Sounds easier said than done. As so often in the open source environment, a new ecosystem of tools with a rich, exotic and international flora of code plants is revealed. At first glance it was not that easy to clearly differentiate the abbreviations of the individual tools and their focuses. In addition, I very soon realized that the motivation for the developers and the professional backgrounds of the first users are clearly different to the ones of SPSS or SAS jockeys. They were clearly focusing on machine learning. What I mean is e.g.:

  • Clearly technical orientation: More possibilities to influence the data on low level by oneself. The proximity to the underlying implementation in C is recognizable and the explicit choice of data types is supported and pays off again.
  • High acceptance of black box procedures (for scikit): The end justifies the means and in case scoring with exotic procedures provides better performance, it is fine even if I am not able to illustrate the interaction of the predictors in a simple manner. 
  • Brute force leads to the target: Both the ex-works possibility for parallelization and the grid search procedures for parameter optimization quickly tempt the user to just let the CPUs glow :-).

Machine Learning in Python has not reserved these features for itself as they can also apply for the use of R even if respective extensions are frequently required. It is rather my subjective impression which arises when I see the documentations, the tutorials and the focuses of the functionalities. Even if you just take a look at the cheat sheet for scikit learn algorithms, at first glance it seems as if there are no conventional regression methods at all. The leap to regularized methods is directly made and instead of logistic regression, SVMs are suggested for a binary classification problem.

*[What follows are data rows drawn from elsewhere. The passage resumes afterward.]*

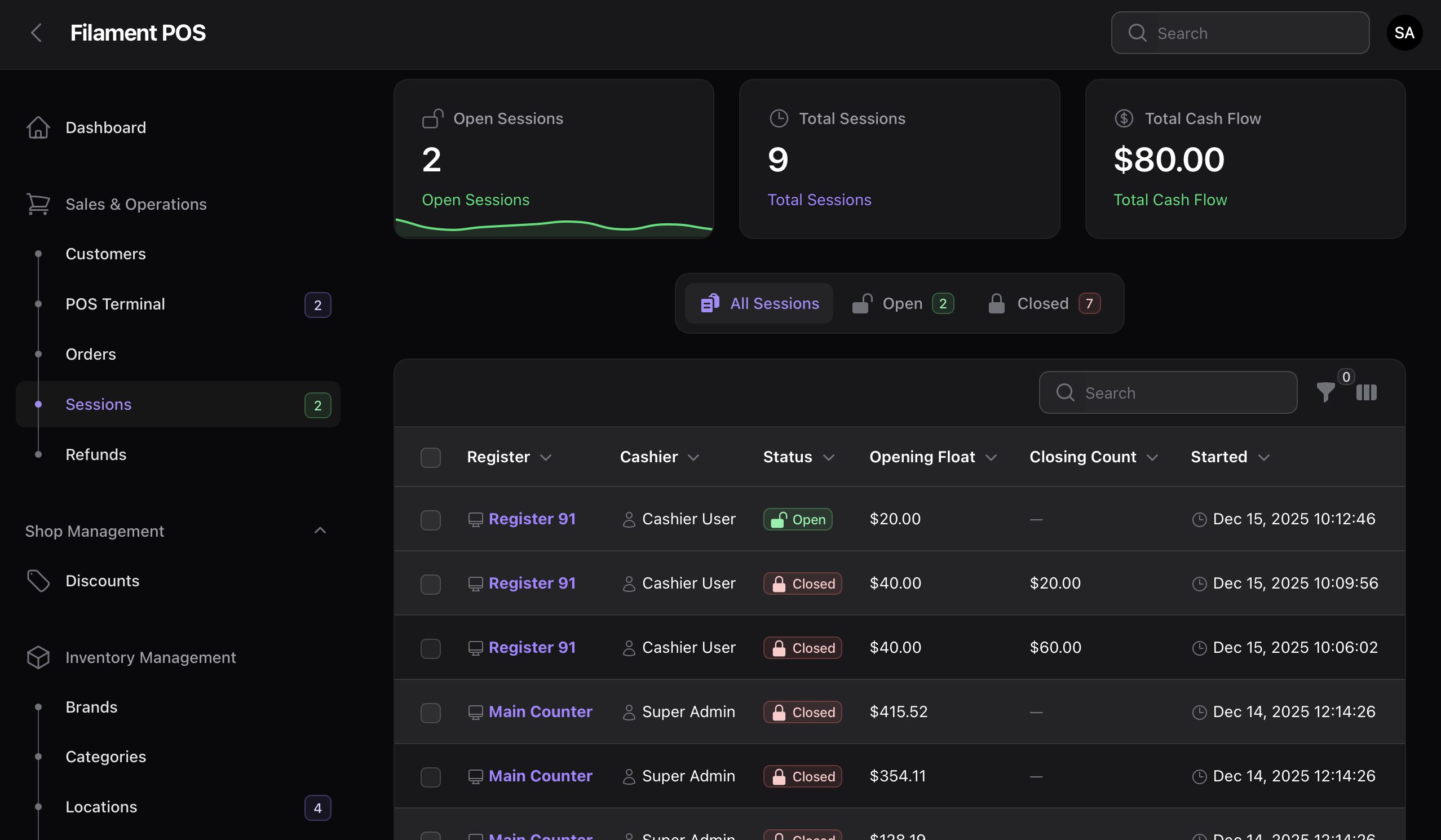Open the SA user avatar menu

point(1404,33)
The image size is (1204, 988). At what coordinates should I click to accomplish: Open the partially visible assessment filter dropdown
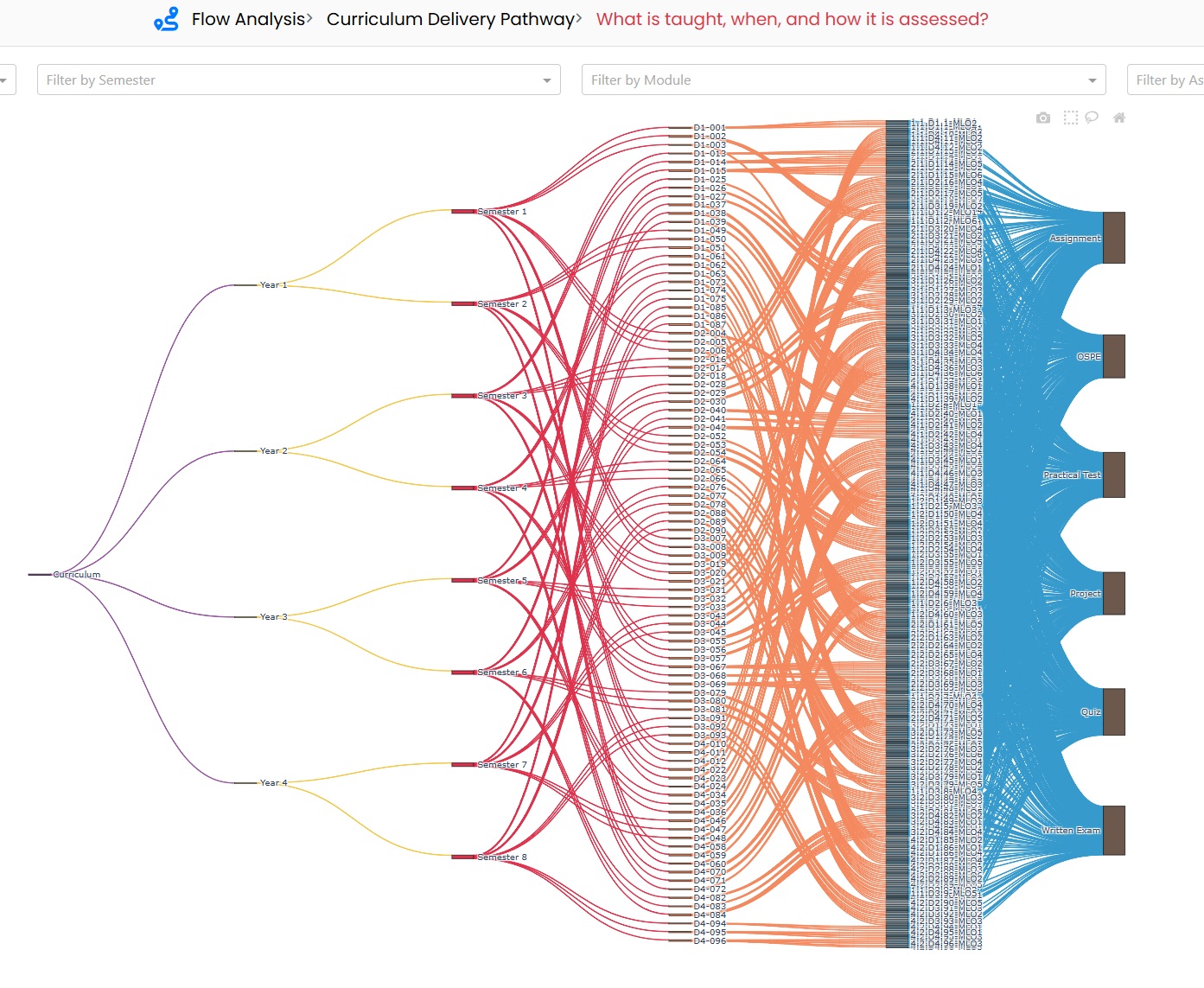point(1166,80)
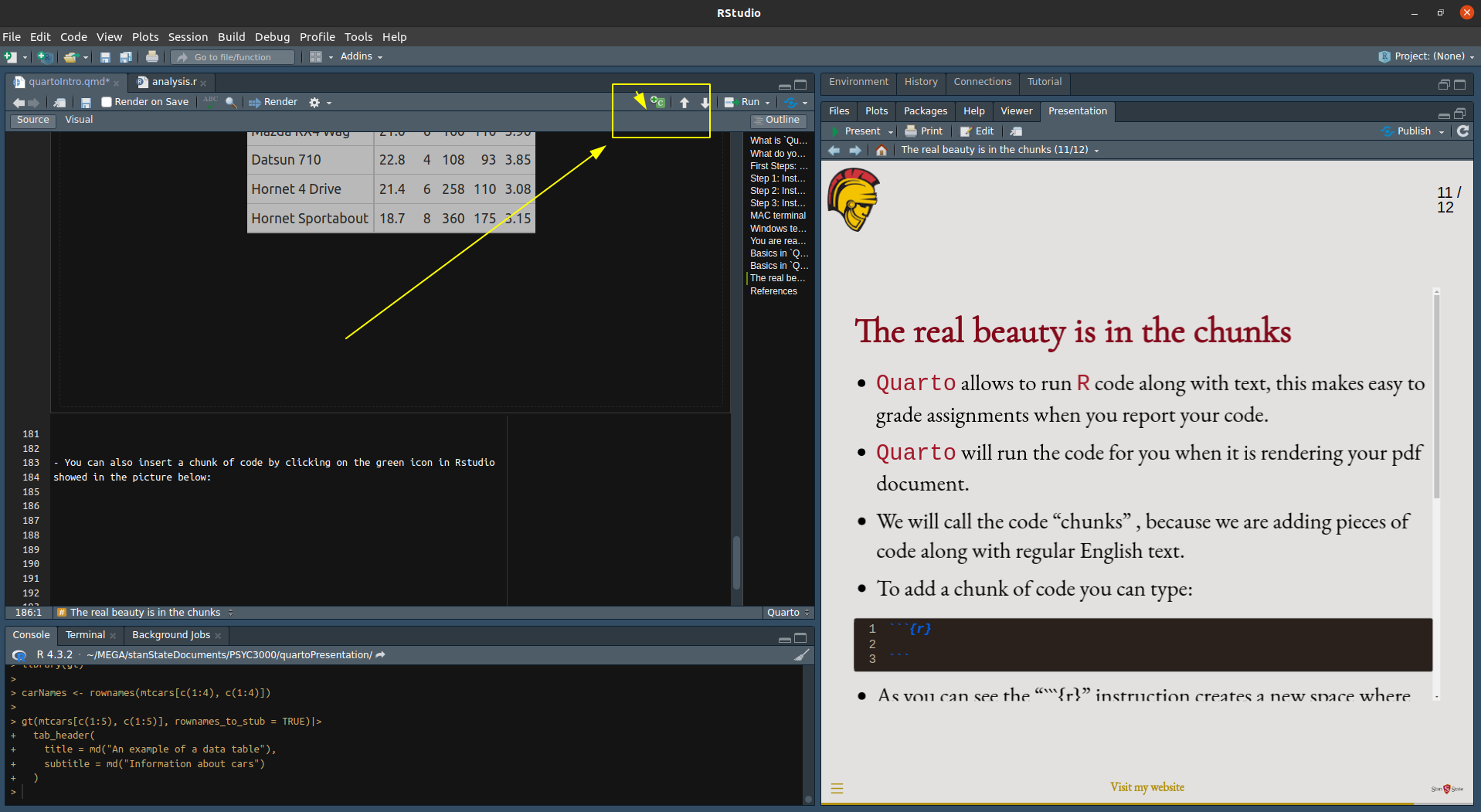Click the editor's vertical scrollbar thumb

coord(736,562)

Even if this whole hotchpotch of python modules seems to be somewhat confusing and inaccessible - a basket full of snakes - I see an enormous potential in this technology. It enables very performant, formally stringent, highly automatable and easily deployable machine learning applications which are scalable to big applications.

Overview of Packages

The following list of elements is designed give beginners an initial guide through the jungle of abbreviations:

NumPy

NumPy provides highly performant data structures. It is excellent for the processing of data in extensive very vectors and matrices. The basics were implemented in C and Fortran, which is a reason for the good performance.
NumPy also includes possibilities for mathematical calculations; however, this is not the primary application purpose. 

NumPy's data types and data structures form the basis for all further Python technologies listed here. 

SciPy

SciPy builds up on NumPy and expands the latter by scientific computing possibilities. So to speak, SciPy and NumPy below can be seen as small Python alternative for Matlab.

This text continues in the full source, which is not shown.